This is the talk that Amanda gave on the first evening of our recent discipleship course on the question of whether there is any real evidence for the Christian Faith.
When I was preparing for this talk and thinking about what it means to believe in God, it reminded me of a joke about an atheist who was sitting in a boat doing some fishing. The day was going really well and everything was quiet, until suddenly the boat was attacked by the Loch Ness monster. In one flip, the beast flung the atheist and the boat high in the air. Then it opened its mouth to swallow them both.
As the man sailed head over heals, he cried out, ‘Oh my God! Help me!’ At once the whole scene froze. The atheist hung in mid air and a booming voice came down from the clouds, ‘I thought you didn’t believe in me!’ The atheist cried out, ‘Come on God, give me a break! Two minutes ago I didn’t believe in the Loch Ness monster either.’

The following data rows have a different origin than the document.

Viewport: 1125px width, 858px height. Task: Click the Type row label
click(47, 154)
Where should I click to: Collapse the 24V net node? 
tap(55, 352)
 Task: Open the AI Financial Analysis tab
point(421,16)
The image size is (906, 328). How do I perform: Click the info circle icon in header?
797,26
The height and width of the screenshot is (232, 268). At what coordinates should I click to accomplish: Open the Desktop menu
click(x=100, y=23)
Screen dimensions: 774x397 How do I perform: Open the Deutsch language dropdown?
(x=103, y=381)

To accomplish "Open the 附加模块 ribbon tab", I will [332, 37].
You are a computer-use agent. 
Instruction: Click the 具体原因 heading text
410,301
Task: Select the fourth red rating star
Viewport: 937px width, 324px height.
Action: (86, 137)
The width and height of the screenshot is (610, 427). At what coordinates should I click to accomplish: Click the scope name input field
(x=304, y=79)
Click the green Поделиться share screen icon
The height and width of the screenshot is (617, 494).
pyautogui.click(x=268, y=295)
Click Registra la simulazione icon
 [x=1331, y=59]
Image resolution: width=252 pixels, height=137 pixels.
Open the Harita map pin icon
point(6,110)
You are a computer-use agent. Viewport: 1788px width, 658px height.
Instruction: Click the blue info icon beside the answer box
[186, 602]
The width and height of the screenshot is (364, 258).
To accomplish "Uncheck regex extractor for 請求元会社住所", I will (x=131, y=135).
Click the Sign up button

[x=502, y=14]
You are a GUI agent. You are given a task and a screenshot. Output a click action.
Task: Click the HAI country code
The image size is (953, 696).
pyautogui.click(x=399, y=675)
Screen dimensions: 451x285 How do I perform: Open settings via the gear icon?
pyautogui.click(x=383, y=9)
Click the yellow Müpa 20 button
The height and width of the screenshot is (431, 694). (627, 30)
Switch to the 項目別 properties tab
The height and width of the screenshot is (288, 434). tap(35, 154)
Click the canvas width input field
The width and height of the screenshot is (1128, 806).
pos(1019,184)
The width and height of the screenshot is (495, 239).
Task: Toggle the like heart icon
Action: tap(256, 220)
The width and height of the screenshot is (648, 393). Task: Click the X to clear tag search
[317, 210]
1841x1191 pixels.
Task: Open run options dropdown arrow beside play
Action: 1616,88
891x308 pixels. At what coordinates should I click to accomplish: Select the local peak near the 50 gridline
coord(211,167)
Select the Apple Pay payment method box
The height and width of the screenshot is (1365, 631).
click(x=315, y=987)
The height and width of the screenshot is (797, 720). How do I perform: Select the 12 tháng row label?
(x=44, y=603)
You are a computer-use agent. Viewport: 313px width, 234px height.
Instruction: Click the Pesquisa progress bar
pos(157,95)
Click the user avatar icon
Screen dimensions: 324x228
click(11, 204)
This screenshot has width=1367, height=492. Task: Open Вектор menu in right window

Tonight we are going to be looking at the question: Is there any solid evidence for our faith?
The Christian faith is no longer at the centre of our culture. Many people realise that the secular materialist dream is either a fantasy or deeply unsatisfying. We live in an age where many people are aware of spiritual longings. We can take a bit of this and a bit of that in a spiritual supermarket to satisfy our many needs. I can do a bit of meditation rooted in Buddhism to relieve my stress, I can check my horoscope to see how my week is going to pan out, I can go to an alternative healer who uses crystals to diagnose my health problems. But the question is: does this pick and mix spirituality satisfy the deep longing of the human heart to encounter a God who loves me? John Pritchard writes this, ‘Ultimately pick ‘n’ mix spirituality wont satisfy because it places the individual at the centre, and any faith where the highest being is oneself is clearly limited. If we try to do God on our own terms the spiritual life is about what ‘God’ can do for us and how we can mould him to our own needs. Christianity is saying the opposite.’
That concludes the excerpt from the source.